**** DOCUMENT EXTRACT

Fr. Timothy Leonard was an Irish priest from Ballysimon, Co. Limerick. He went as part of the first group of priests from the Maynooth Mission to China in 1920 and he was killed by Communist bandits in July 1929. He was the first Columban Father to be killed on mission. Timothy was born in July 1893 to William a Farmer and his wife Maryanne Leonard, in the parish of Killmurray, Killronan, Ballysimon, Co. Limerick.
He attended Monaleen National School and later as a boarder at St Munchin's College in Limerick. Fr. Leonard studied in Maynooth College and was ordained a priest for the Diocese of Limerick in 1918.
In 1928, the Holy See assigned the Columbans a new district in the Province of Kiangsi previously ministered by the Vincentians, Fr. Tim was one of the Columbans who moved to Kiangsi.

Two of his brothers Joseph and William also became priests.

********

WHAT YOU SHOULD DO:
Reproduce the part of the text about Fr. Timothy Leonard that begins at the words "He attended Monaleen" and stops after the words "Limerick in 1918.".

**** DATA LISTING

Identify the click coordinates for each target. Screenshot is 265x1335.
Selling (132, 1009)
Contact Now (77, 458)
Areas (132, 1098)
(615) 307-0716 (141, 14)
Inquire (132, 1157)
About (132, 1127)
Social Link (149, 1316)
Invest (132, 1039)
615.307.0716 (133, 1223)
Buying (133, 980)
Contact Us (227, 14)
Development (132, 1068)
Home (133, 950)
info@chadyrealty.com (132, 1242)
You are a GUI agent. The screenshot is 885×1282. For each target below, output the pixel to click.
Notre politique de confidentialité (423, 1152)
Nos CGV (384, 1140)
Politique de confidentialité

********
**** DATA LISTING

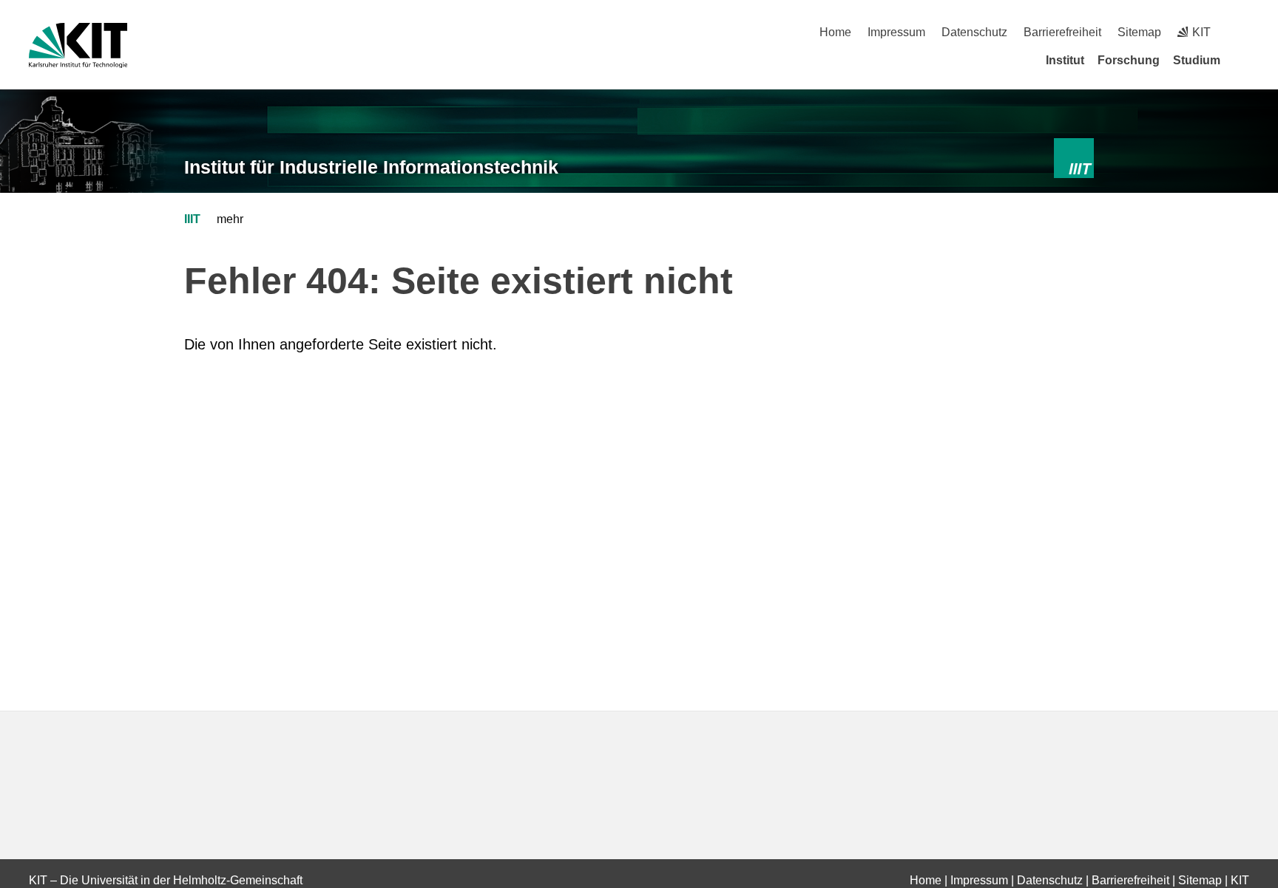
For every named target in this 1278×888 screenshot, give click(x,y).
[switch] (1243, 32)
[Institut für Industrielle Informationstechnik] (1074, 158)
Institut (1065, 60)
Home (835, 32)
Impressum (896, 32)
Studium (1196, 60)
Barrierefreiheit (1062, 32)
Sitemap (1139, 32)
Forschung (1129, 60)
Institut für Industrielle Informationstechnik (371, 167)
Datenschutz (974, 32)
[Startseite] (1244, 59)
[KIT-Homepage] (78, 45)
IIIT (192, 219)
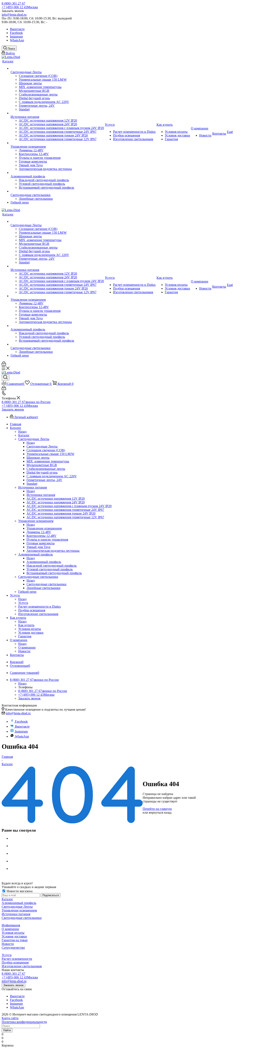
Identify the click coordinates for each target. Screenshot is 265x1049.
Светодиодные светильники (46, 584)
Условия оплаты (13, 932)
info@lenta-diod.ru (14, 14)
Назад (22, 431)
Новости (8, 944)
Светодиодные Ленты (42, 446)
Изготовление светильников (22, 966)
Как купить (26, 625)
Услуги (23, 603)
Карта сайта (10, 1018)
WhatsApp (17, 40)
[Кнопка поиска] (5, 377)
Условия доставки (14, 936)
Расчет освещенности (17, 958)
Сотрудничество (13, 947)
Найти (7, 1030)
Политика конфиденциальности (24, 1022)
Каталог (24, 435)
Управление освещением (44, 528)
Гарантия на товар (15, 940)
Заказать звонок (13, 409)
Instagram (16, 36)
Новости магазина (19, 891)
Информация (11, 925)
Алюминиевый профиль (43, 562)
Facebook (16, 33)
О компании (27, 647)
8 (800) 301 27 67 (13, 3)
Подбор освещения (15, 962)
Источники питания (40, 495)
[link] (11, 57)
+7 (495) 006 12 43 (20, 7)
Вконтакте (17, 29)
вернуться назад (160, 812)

********
**** DATA LISTING

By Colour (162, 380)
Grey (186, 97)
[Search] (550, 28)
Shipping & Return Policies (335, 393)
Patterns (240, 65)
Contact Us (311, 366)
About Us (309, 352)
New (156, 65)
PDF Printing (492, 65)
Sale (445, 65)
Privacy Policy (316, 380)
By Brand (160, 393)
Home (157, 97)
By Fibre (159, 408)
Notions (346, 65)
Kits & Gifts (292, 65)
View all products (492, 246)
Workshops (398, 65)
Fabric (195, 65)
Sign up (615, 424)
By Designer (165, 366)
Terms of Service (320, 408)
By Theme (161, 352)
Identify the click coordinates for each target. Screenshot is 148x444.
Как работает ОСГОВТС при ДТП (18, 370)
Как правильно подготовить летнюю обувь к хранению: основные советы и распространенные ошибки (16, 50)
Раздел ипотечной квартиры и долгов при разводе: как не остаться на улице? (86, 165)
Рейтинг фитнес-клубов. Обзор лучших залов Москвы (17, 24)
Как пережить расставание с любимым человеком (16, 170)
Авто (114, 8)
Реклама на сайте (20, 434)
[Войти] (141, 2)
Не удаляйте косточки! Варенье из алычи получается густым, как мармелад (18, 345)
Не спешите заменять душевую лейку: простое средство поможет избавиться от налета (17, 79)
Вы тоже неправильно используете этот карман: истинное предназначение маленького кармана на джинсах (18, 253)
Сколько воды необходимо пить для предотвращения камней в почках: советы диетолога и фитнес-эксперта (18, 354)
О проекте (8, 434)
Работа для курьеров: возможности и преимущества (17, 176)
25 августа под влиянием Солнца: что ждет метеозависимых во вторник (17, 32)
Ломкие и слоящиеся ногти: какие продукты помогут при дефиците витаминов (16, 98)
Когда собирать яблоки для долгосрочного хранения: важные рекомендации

********

SOLUTION FOR THIS EXERCISE:
He attended Monaleen National School and later as a boarder at St Munchin's College in Limerick. Fr. Leonard studied in Maynooth College and was ordained a priest for the Diocese of Limerick in 1918.